Spencer, I agree with you that Elektra has been the most under-utilized member of the team. Her relationship with Frank has been interesting to see, but I think we’ve learned more about Frank than we have her because of it. Again, though, this is in line with their characters; while Frank Castle is not what I would call “boisterous,” he also doesn’t hide who he is or how he operates. Eketra’s modus operandi is stealth and shadows. Soule is leaving the book after issue 26, and I hope we’ll see more of Elektra in his hands as he finishes this arc.
Another reason I think we haven’t really seen Elektra shine is because we haven’t seen the team take on any of her missions. Each mission arc works as a way to establish that character in the context of this book’s universe. Frank’s approach to his mission in NY introduced him as the ruthless, brutal, and concise vengeance vigilante we all know and love. It was his story, and the rest of the team fit in around him. It’s another reason why this plot structure makes for such good jumping on points.
Even with all that, Deadpool is still my shining star of this story. I just started reading his own title under Brian Posehn and Gerry Duggan, and I love it, but there’s something about Soule’s take on the character that leaps off the page for me. He’s absurd without being overly buffoonish, child-like without being overly childish. Soule writes him as so sincere, it’s kind of adorable. And the humor is spot-on. Every issue features at least one literal laugh out loud Deadpool moment; this issue it was his concern over panty lines.

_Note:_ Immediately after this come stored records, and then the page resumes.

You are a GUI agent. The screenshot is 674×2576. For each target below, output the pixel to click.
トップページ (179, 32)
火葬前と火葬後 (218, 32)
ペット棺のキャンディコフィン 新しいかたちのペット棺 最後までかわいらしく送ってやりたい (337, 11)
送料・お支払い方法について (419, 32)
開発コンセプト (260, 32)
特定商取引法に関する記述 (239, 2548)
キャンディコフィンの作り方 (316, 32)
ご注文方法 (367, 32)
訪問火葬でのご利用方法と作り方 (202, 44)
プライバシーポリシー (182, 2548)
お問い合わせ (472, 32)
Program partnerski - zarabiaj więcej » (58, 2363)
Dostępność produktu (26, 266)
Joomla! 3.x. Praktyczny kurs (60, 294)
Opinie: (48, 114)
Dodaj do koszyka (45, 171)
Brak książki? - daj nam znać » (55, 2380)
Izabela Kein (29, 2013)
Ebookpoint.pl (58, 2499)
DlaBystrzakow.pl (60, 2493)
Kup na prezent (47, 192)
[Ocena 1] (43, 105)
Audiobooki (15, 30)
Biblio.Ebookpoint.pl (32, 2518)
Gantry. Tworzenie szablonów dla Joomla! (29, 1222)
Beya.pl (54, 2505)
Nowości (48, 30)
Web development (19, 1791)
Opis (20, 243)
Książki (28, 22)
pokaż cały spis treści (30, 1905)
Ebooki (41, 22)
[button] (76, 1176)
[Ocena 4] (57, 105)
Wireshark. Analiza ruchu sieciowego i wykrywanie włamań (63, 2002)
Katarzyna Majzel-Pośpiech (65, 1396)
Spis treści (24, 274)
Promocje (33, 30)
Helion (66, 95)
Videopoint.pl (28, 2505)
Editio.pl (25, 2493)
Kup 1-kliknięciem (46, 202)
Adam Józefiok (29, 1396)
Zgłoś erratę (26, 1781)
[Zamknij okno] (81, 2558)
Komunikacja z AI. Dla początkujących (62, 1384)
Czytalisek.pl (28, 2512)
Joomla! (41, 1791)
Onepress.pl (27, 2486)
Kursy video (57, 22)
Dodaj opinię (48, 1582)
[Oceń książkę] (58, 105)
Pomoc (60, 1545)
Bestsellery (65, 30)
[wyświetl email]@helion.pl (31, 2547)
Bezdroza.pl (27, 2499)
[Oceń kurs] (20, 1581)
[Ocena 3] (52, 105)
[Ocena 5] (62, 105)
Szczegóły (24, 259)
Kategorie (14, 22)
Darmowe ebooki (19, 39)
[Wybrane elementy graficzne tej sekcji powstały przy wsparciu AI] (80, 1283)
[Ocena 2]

Come on, man, every girl knows the secret to no panty lines is to wear a thong. Ask Elektra, she’ll tell you.
For a complete list of what we’re reading, head on over to our Pull List page. Whenever possible, buy your comics from your local mom and pop comic bookstore. If you want to rock digital copies, head on over to Comixology and download issues there. There’s no need to pirate, right?
Thongs work for skirts and pants, where there’s a line (or belt) covering up the waistband, but I’m not sure they would eliminate panty lines in a full-body spandex suit. Wade does usually wear a belt, which would minimize the issue, but I think you’d still see a few lines right below the belt in the back. As if I haven’t thought about this enough, I really think comfort should be the primary consideration, as I don’t think flopping around without underwear would suit Deadpool’s active lifestyle.
Nor would his “flopping around” suit anyone else’s, I would imagine.
Actually, between the belt and the leg-straps, he’d have great coverage on boxer-briefs.
Man, I sure hope these comments are associated with my name forever.